For folks who believe stocks may be headed up, but are still shellshocked by the Wall Street collapse of 2008, an indexed certificate of deposit may offer a chance to participate in the market while protecting your principal if the Dow and Standard & Poor’s head south.

At the same time, indexed CDs carry their own set of risks for consumers — so investors need to consider all aspects of a deal before handing over their money.

Indexed CDs are simple in theory. Basically, they are CDs whose return is indexed to something. Typically, they are indexed to a stock index — the Dow Jones Industrial Average, for instance, or the S&P 500. But they can be indexed to any number of things — bonds, currencies or commodities prices, for example.

They are offered by banks, which means they have FDIC insurance up to $250,000, and they are often sold by financial advisers.

“Indexed CDs frequently offer higher yields than Treasury securities, and that, combined with FDIC insurance, is very attractive to investors who are concerned with managing the downside risk in their portfolios,” says Chris Geczy, director of the Wharton Wealth Management Initiative at the University of Pennsylvania.

Indexed CDs differ from the traditional variety primarily in how the return is calculated. Most CDs have a set term and set interest rate.

However, an indexed CD’s yield is largely determined by the performance of the index it’s linked to. If it is tied to the S&P 500, for instance, and that index rises, you will receive at least part of that increase as a return. If it falls, you get little or no interest but your principal is protected.

It’s the kind of investment that could have protected investors in 2008, Geczy says. “And investors might want to hold it now, as so many who suffered catastrophic losses may not be able to stand another such experience.”

But beware of the complexities of your indexed CD. For instance, with a regular CD you could liquidate it before maturity and get your principal back, although you would likely forfeit accrued interest.

If you terminate an indexed CD early, there’s no guarantee your full principal will be returned.

Also, the way returns are calculated can vary widely. An indexed CD might offer you a one-to-one return on your index’s appreciation, but only up to a point. As an example, it might match the S&P’s gain up to 70 percent. At that point, you might no longer receive more interest.

In addition, there are wide variations in the so-called participation rate. For instance, with a participation rate of 75 percent, you would receive a return of 7.5 percent if the index rises 10 percent. Participation rates can vary from CD to CD.

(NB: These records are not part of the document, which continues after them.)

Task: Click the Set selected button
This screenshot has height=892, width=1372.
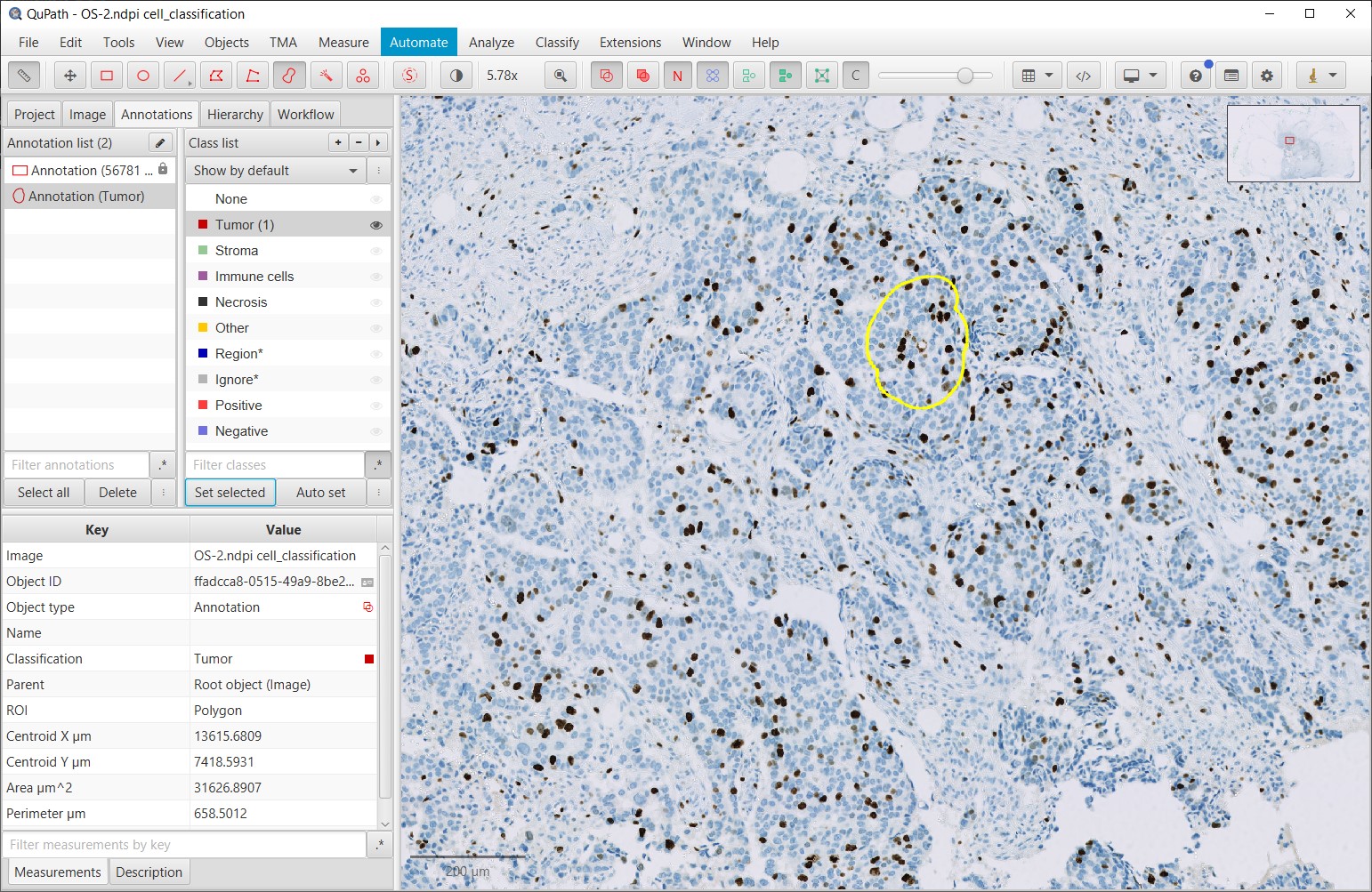Action: 230,493
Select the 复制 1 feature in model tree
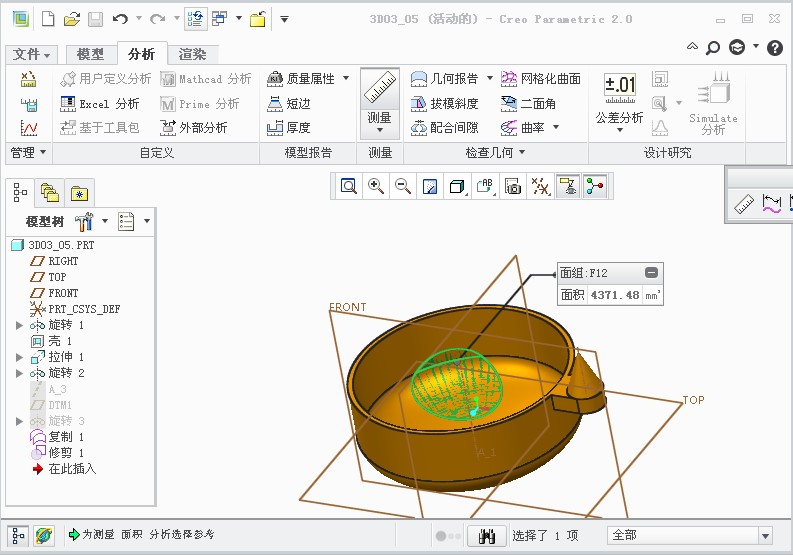Image resolution: width=793 pixels, height=555 pixels. pyautogui.click(x=66, y=437)
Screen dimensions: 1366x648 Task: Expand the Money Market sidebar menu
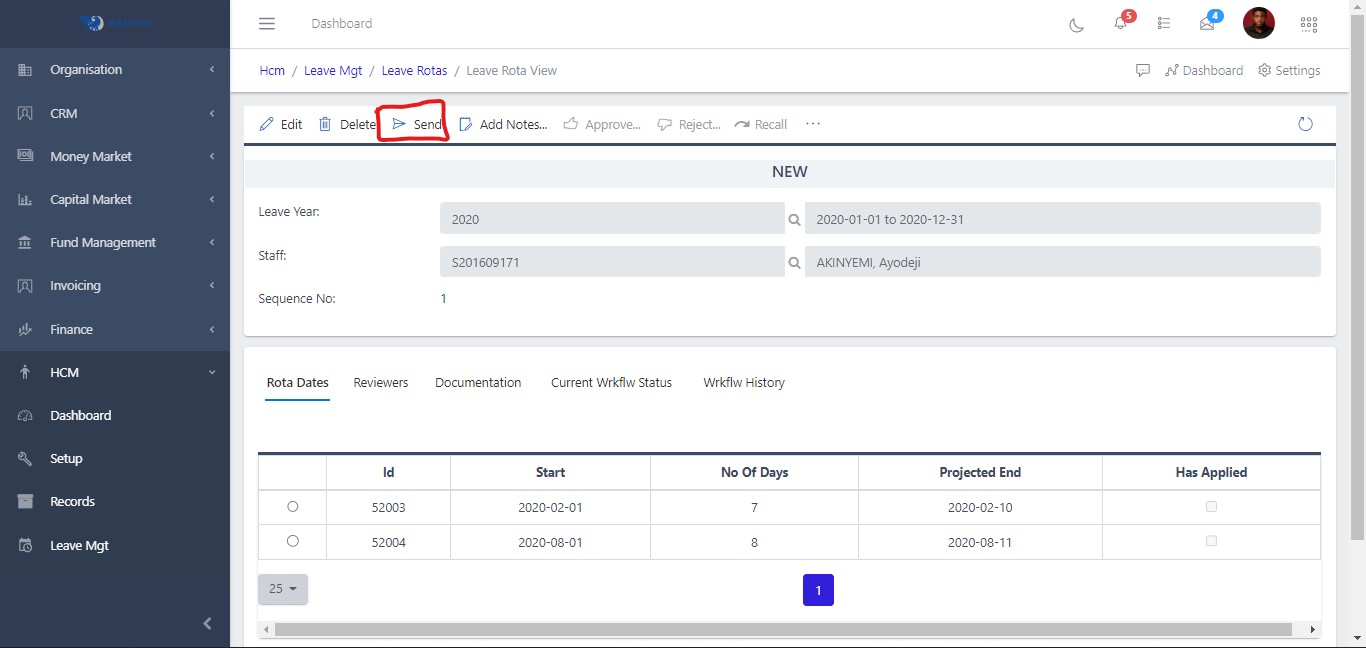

Be aware that how the index’s gains or losses are calculated will affect your return. The simplest way is point-to-point, which looks at the index value at the beginning and end of your CD term.

But sometimes the index performance is measured using other methods, such as looking at the averages from each quarter. The method of computation can either raise or lower your return compared to point-by-point measuring.

“That’s something I’d immediately look at,” says John Largent, chief investment strategist at Members Trust Co. in Tampa, Fla. “People might not get the equity participation they think they are.”

Justin Capetola, a managing partner at Blue Bell Private Wealth Management in Blue Bell, Pa., says consumers should be able to find a matching return on an index up to 45 percent or so. He recently offered his clients five-year indexed CDs that pay no interest and match the Dow’s return up to 47.8 percent.

“These clients want to be safe, but they still want to have some chance for market participation over the next five years,” he says.

Other risks remain. Some indexed CDs have a “knockout” rate, which sends the return back to zero if the index soars too high. In such cases, “you’re really making a bet about market volatility — that the market will stay in a range,” Geczy says.

Two other areas to watch out for: taxes and fees.

Typically, a bank issuing the CD will hedge against the potential cost of making a payout to you. It will pass along the cost of that hedging contract to you. Similarly, a financial adviser may charge a fee of roughly 3 percent of your investment.

As for taxes, earnings are taxed like a normal CD’s interest payments, and you may be taxed for paper income you haven’t yet received. You might consider putting it in an IRA account, which can build wealth tax-free, to avoid this issue.

Finally, find out if the issuer has the right to call your CD, as bond issuers do.

“All this just underscores the importance of shopping around and reading the fine print,” says Geczy. “This isn’t like just going in and buying a CD. Investors should understand the parameters of these investments and how they might change in different market environments.”